His son has now propelled Golden State to its first conference final since 1976 and only their fourth since divisions became conferences. They now return to Oakland to await developments in Sunday’s your-guess-is-as-good-as-God’s seventh game in Houston between the Rockets and Los Angeles Clippers. Curry’s shot, combined with Houston’s even more implausible fourth-quarter game-cheater in Game 6 of that series, allowed the Warriors two extra days to regather their strength for what will be . . . well, hell, at this point who knows what kind of series it will be?
The Clippers haven’t done an understandable thing good or bad the entire postseason (save perhaps winning Game 4 over San Antonio to establish their bonafides), and the next person to say he or she understands the Rockets is as big a liar as all the others.
By the standards of the playoffs, these Western Conference dances have been far weirder than the usually heavily peyote’d Eastern Conference, although a lot of people will swear by the bizarre ending of the Atlanta-Washington series for laughs and tears.
There were no tears in Memphis, though.

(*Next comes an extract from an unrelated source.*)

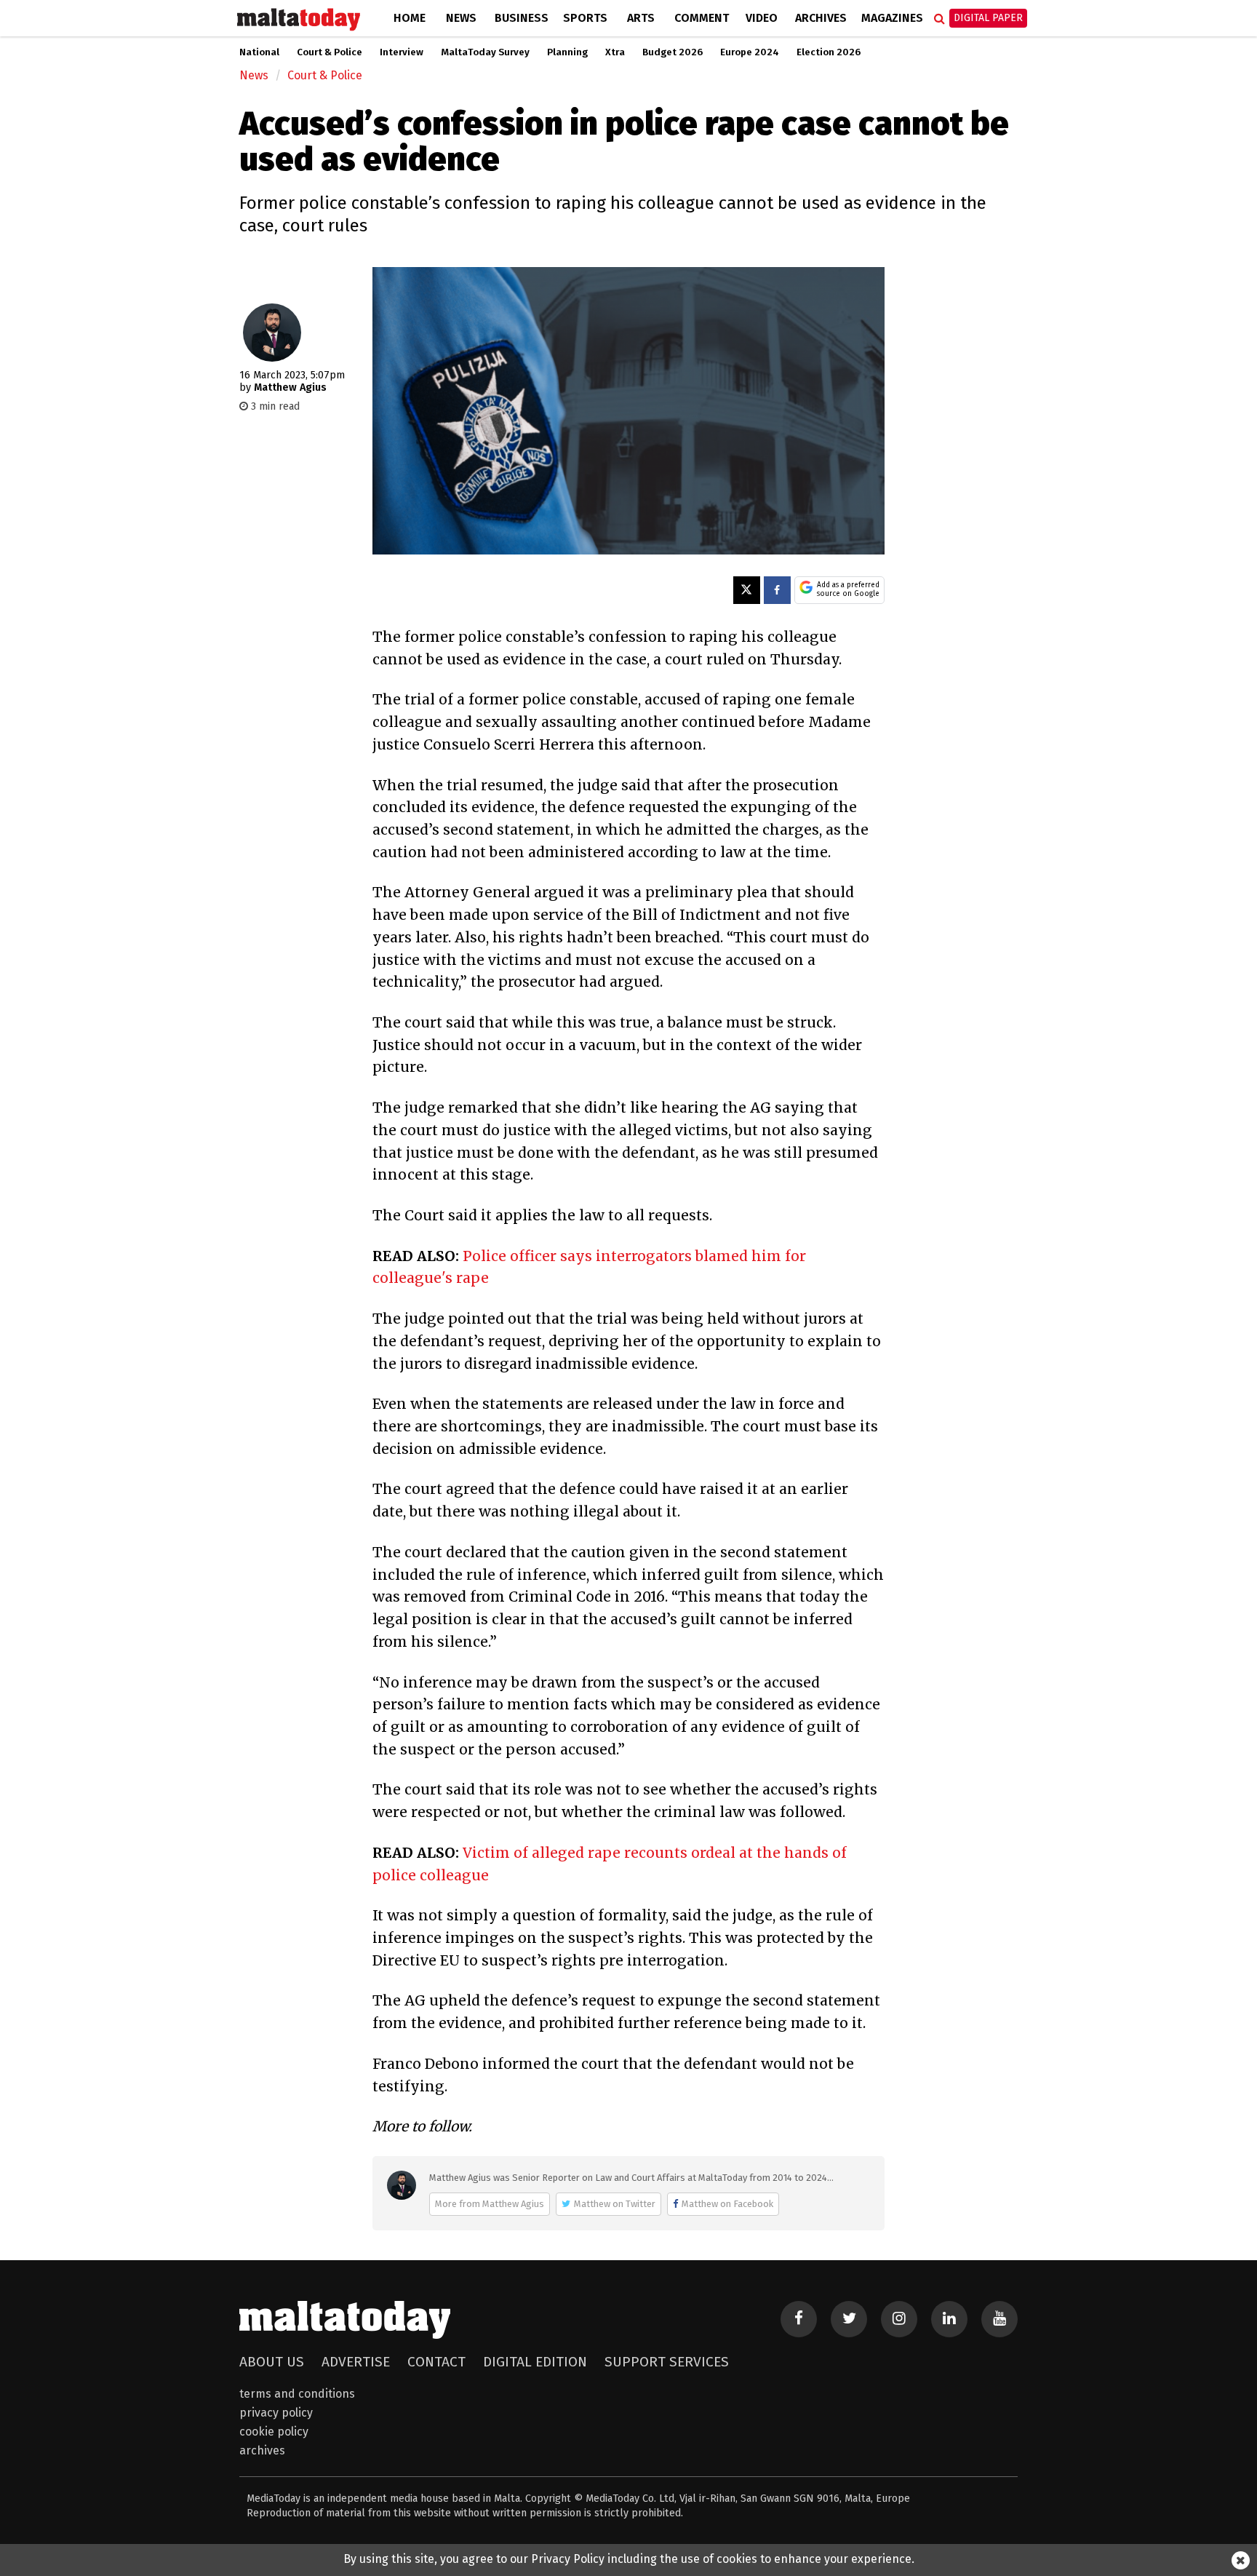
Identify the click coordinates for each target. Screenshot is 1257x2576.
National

The crowd gave its heroes a standing ovation for services rendered, an oblique acknowledgement that the Grizzlies had done all they could do against a superior opponent that has access to the occult.
That is, unless you think Stephen Curry is of this world, and if you do, you’ll need to come up with proof that contradicts Friday night. And maybe the closest to proof that you’ll get is Kerr’s assertion that, yes, the fellows work on all of this madness and more before every practice. When asked how often he shoots shots like that, Curry said, “Ev-ery-day,” with emphasis.
Because, after all, you can’t spell “prep-osterous” without starting with “prep-aration.”